Priyanka Chopra Penguin Annual Lecture

Priyanka Chopra delivered an address on the theme 'Breaking The Glass Ceiling: Chasing a Dream' at the Penguin Annual Lecture in New Delhi.
Photograph: PTI Photo.

 

Priyanka Chopra may have had a dream run all the way from Bareilly to American showbiz via Bollywood, but says she is 'greedy' and doesn't want anyone telling her she can't have it all.

The 35-year-old actor was invited by Penguin Random House to deliver an address on the theme 'Breaking The Glass Ceiling: Chasing a Dream' at the 11th Penguin Annual Lecture in New Delhi on December 26. 

She spoke on the '12 rules of becoming the best version of yourself'.

 

'I want everything. There's nothing wrong with it as long as you're not harming someone or doing something wrong. Don't be scared to want more for yourself... I don't want anyone to tell me I can't have everything,' she said.

The former Miss World, who left the security of Bollywood stardom at the peak of her success to become a struggler again in Hollywood, continued, 'I want to dream of everything and I'll have everything.

'Be greedy, be hungry for your ambitions. Don't live on someone else's benchmarks. Who can tell you who you should be? Don't let anyone or any situation dictate to you who you are and who you can be.'

Adding her own spin to the Cinderella story, Priyanka said, 'Why do you want to fit into a glass slipper when you can shatter the glass ceiling?'

She said the term 'breaking the glass ceiling' annoys her as it takes all her achievements and hard work and puts it 'into a box', defined by a largely patriarchal society: 'To be honest, it was never my mission to break the glass ceiling. All I wanted to do was chase my dreams, my ambitions. I wanted to become the best version of me.'

For those who don't allow themselves to dream beyond their imagination, Priyanka's advice was to 'loosen up, let your dreams fly'.

She said one had to fight for one's dreams as no one else would do so: 'Today, I know my path is mine, the failures, successes mine. Don't settle on your dreams.'

Priyanka also spoke about failures -- how much she hates them and how she tackles them.

_Given records_:
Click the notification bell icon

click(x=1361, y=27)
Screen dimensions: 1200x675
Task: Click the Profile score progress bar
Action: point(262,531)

_Short exercise_: Continue the article on Priyanka Chopra's Penguin Annual Lecture, starting right after its final sentence.

_Output_:
She said, 'When I fail in something that I do with all of my heart and mind, I don't wallow in self-pity, I roll myself in it. It's not a pretty sight. But then I cry a little, I get up and dust myself off and dive straight back again as the only way to push failure aside is to move ahead. Not ignore it, analyse it.'

The actor -- who has a National Award, an American TV show that's now in Season 3, and three Hollywood films -- said one has to recognise opportunities and then give one's best shot.

She elaborated, 'There was never a plan. The universe was guiding me through it, all I had to do was make sure that I worked so hard that I squeezed every drop out of these opportunities.

'No matter where you are, you have never arrived enough to explore opportunities. There's nothing wrong with being ambitious, ladies listen to me.'

Priyanka said people in the Hindi film industry had raised eyebrows when she played an antagonist in Aitraaz and when she chose to do a women-centric film like Fashion early in her career. She also said she knew her move to Hollywood would be 'career suicide' if it did not work but that did not stop her.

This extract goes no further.